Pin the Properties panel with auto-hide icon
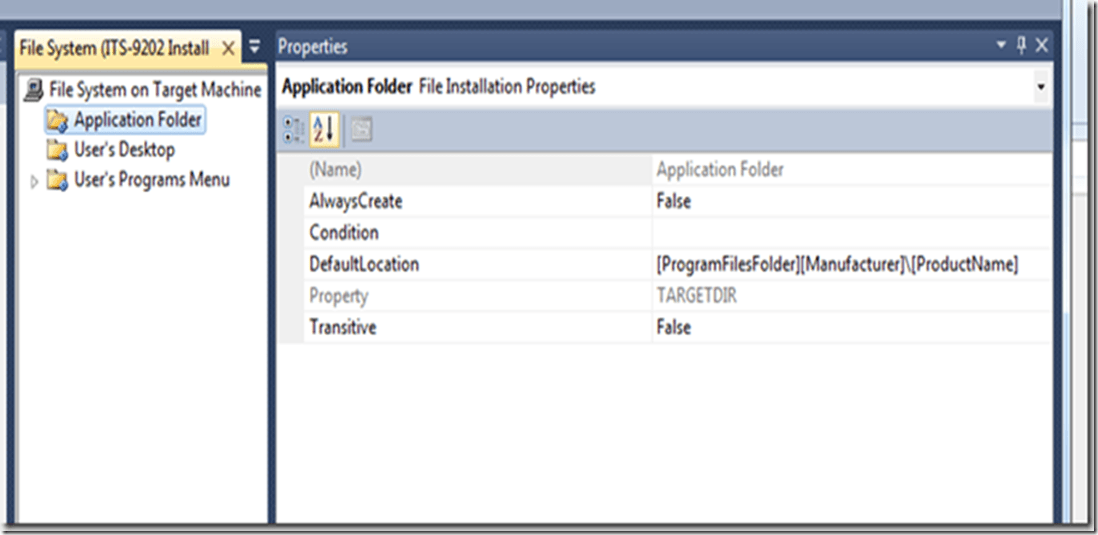This screenshot has height=535, width=1098. [x=1021, y=46]
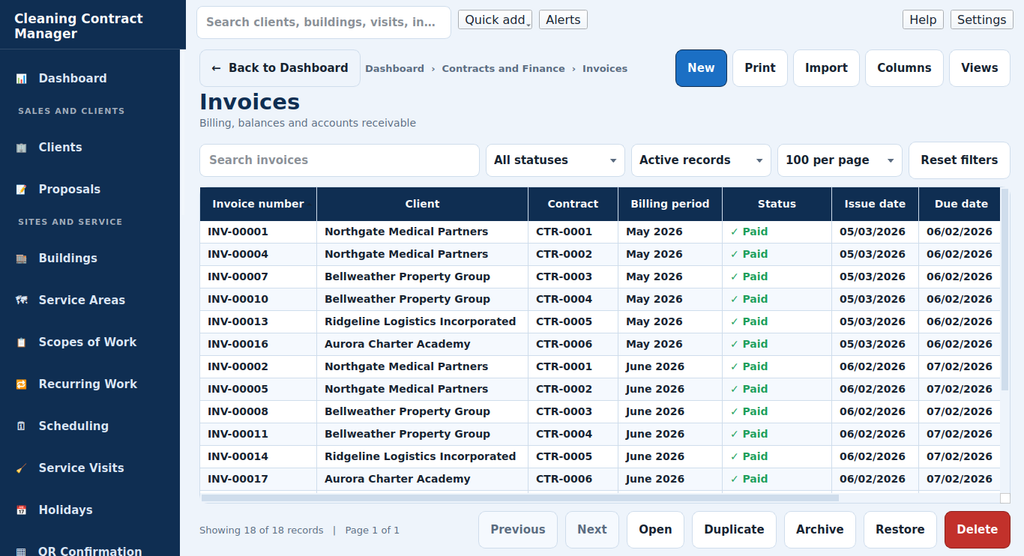Click the Clients building icon
This screenshot has height=556, width=1024.
pos(22,148)
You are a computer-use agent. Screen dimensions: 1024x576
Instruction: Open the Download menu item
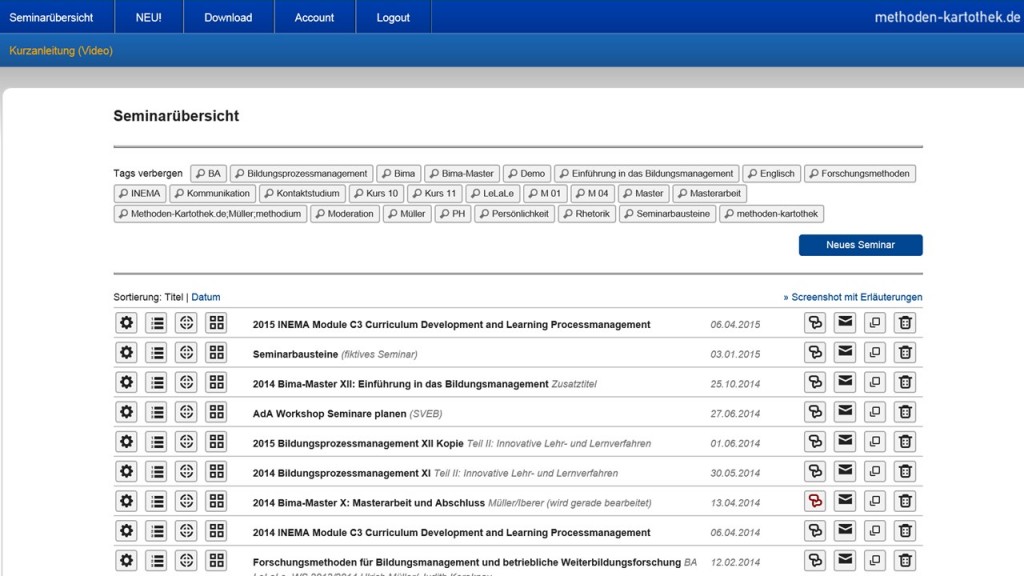[x=228, y=17]
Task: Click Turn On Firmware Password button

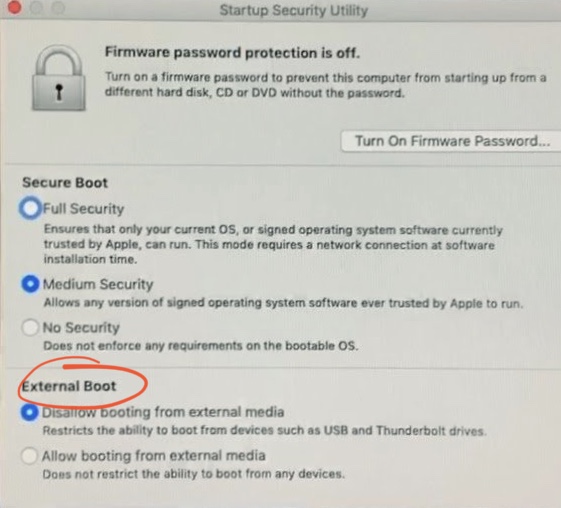Action: (x=452, y=141)
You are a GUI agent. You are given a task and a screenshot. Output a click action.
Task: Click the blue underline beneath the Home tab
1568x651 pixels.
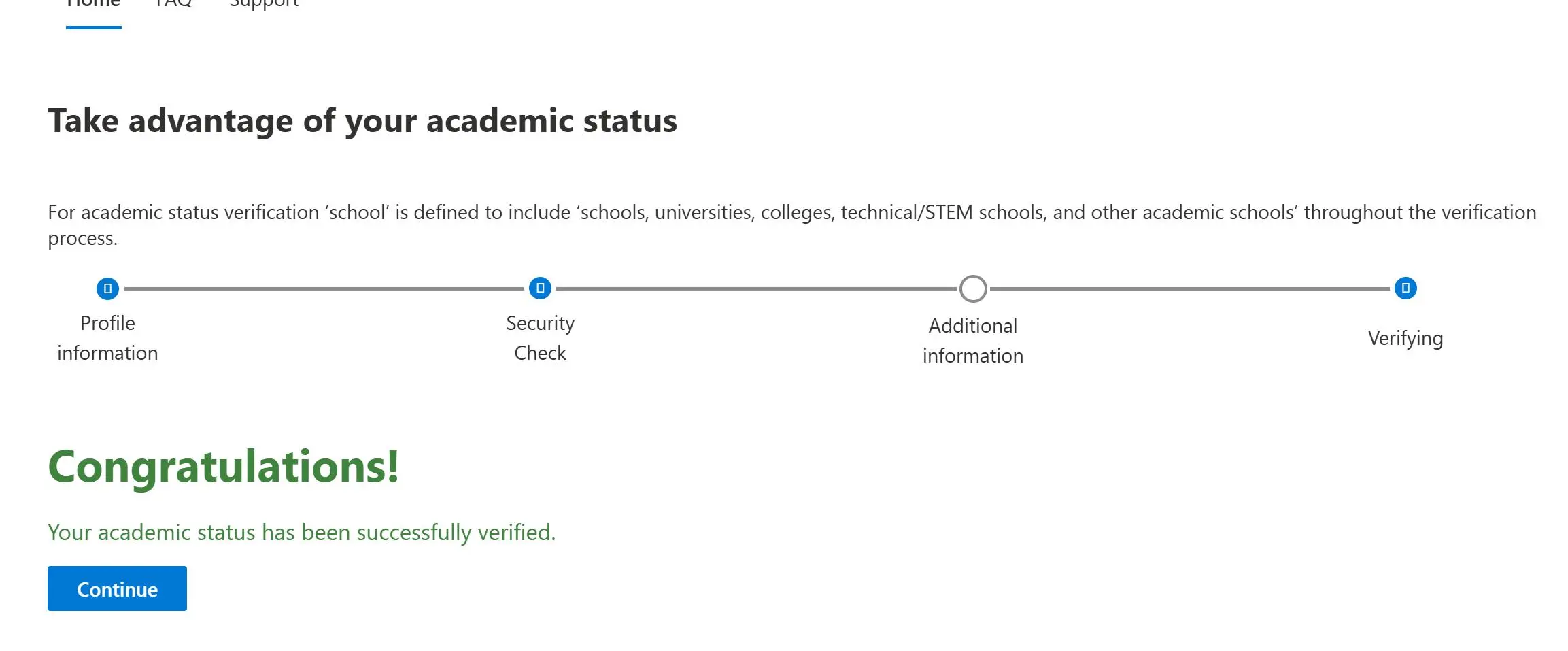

• _What you have to do_: Retype all of the material above line for line, leaving the pictures out.

• _Result below_:
Pin the Properties panel with auto-hide icon
This screenshot has height=535, width=1098. [x=1021, y=46]
Click the Clients building icon
This screenshot has height=556, width=1024.
pos(22,148)
You are a computer-use agent. Screen dimensions: 1024x576
Instruction: Open the Download menu item
[x=228, y=17]
Task: Click Turn On Firmware Password button

Action: (x=452, y=141)
You are a GUI agent. You are given a task and a screenshot. Output a click action.
Task: Click the blue underline beneath the Home tab
1568x651 pixels.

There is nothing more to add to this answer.